GOAL OF THE EXERCISE | Extract each line holding the word "column" from the entries.

Collected data entries

================

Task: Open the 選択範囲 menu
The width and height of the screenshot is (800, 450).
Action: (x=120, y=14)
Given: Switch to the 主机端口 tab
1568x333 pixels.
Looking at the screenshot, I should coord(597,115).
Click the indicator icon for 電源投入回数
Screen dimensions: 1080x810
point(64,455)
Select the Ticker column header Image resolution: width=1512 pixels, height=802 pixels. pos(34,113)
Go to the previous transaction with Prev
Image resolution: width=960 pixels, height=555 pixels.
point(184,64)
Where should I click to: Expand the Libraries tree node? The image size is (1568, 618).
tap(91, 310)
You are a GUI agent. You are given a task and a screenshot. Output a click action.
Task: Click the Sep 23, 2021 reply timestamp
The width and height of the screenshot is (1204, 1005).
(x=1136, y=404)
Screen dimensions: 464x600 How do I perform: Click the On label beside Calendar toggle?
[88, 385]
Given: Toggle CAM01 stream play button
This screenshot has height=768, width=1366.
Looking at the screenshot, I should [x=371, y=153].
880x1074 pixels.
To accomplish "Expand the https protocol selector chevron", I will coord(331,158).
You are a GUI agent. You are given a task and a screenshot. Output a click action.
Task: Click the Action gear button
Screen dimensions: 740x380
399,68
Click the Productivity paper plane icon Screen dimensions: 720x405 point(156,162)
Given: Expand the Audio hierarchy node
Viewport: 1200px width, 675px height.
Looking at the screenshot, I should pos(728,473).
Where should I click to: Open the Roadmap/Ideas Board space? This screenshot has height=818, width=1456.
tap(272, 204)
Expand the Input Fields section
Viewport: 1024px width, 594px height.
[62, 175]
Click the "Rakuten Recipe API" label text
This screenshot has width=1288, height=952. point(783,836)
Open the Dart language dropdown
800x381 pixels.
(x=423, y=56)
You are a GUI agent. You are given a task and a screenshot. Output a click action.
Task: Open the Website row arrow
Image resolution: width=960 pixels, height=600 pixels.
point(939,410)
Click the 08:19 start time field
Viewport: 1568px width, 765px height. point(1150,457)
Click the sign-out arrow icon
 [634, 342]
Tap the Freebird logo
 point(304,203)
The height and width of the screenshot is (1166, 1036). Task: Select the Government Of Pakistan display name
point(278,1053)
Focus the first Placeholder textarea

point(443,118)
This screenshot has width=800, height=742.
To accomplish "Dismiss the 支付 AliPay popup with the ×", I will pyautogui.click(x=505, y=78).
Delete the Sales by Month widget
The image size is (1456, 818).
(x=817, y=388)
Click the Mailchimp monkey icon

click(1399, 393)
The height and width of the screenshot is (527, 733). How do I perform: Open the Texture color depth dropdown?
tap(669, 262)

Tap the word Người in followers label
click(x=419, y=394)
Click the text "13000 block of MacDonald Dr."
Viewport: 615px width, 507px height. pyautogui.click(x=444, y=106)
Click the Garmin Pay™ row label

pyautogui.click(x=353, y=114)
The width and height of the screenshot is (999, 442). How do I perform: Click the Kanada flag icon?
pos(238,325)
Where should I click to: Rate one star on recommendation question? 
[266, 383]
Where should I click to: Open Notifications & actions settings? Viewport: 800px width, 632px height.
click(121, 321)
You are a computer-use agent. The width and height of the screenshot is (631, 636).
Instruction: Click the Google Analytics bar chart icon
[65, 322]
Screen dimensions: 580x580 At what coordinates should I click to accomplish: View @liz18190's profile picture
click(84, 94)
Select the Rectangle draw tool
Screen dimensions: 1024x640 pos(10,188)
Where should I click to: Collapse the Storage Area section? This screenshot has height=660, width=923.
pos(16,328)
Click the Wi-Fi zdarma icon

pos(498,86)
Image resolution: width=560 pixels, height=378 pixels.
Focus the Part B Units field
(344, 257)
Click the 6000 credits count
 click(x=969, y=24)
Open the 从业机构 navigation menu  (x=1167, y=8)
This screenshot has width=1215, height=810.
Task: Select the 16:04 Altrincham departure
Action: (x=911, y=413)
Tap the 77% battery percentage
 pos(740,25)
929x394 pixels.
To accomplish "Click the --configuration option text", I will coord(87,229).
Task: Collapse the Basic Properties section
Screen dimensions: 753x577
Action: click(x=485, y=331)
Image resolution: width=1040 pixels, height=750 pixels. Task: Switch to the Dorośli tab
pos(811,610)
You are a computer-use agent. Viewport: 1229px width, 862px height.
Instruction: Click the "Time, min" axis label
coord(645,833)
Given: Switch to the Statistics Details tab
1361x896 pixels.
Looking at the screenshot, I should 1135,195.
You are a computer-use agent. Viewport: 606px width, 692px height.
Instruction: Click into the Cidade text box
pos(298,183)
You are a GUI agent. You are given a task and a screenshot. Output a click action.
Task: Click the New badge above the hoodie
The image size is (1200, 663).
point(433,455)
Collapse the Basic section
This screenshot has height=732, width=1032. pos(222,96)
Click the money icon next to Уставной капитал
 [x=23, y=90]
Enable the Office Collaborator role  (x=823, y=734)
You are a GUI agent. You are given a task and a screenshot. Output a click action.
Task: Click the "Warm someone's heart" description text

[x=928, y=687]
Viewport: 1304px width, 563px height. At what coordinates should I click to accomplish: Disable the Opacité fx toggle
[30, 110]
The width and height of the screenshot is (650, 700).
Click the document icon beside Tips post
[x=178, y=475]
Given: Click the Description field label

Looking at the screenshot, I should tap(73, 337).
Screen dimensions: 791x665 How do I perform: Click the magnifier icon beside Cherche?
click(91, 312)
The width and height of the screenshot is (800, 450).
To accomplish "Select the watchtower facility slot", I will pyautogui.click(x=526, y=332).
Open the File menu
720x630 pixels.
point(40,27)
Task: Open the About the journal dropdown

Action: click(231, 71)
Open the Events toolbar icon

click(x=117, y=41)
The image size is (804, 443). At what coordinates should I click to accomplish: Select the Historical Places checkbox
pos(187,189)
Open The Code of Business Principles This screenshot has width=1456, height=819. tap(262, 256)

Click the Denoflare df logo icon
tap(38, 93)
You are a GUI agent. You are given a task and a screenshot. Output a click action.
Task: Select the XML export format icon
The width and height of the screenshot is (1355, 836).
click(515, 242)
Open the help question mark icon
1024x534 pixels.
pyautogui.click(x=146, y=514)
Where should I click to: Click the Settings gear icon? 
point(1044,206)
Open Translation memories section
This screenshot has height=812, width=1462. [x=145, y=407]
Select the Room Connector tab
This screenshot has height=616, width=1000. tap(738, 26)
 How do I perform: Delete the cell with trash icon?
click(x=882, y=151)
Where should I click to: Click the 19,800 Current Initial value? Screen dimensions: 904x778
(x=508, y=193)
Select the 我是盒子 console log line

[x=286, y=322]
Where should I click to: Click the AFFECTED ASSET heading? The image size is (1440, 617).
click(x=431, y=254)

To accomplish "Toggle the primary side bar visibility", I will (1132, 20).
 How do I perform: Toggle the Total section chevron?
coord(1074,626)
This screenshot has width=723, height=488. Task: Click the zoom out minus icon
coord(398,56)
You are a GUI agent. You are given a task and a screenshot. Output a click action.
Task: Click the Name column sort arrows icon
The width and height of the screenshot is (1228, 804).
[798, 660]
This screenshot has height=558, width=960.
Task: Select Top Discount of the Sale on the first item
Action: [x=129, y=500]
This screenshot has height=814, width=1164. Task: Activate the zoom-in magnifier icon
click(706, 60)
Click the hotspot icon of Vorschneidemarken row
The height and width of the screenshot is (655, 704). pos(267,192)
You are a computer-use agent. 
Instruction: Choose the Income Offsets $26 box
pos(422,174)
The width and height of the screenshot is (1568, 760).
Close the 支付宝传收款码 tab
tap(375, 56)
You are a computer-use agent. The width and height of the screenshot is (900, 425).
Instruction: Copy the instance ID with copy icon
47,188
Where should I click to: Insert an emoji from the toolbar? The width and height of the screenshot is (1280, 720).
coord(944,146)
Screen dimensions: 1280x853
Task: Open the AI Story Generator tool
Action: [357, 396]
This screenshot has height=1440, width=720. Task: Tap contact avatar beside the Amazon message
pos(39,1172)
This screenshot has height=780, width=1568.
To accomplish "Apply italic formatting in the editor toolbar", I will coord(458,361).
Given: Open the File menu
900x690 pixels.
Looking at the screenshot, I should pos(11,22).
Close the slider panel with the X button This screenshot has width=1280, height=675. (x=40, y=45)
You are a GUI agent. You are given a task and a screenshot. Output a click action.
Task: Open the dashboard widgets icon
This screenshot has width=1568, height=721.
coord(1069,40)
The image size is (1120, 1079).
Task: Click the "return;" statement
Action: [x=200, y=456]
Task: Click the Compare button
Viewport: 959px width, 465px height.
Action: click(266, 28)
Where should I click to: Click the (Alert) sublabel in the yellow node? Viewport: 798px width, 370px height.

================

EXPECTED ANSWER |
Select the Ticker column header Image resolution: width=1512 pixels, height=802 pixels. pos(34,113)
Task: Click the Name column sort arrows icon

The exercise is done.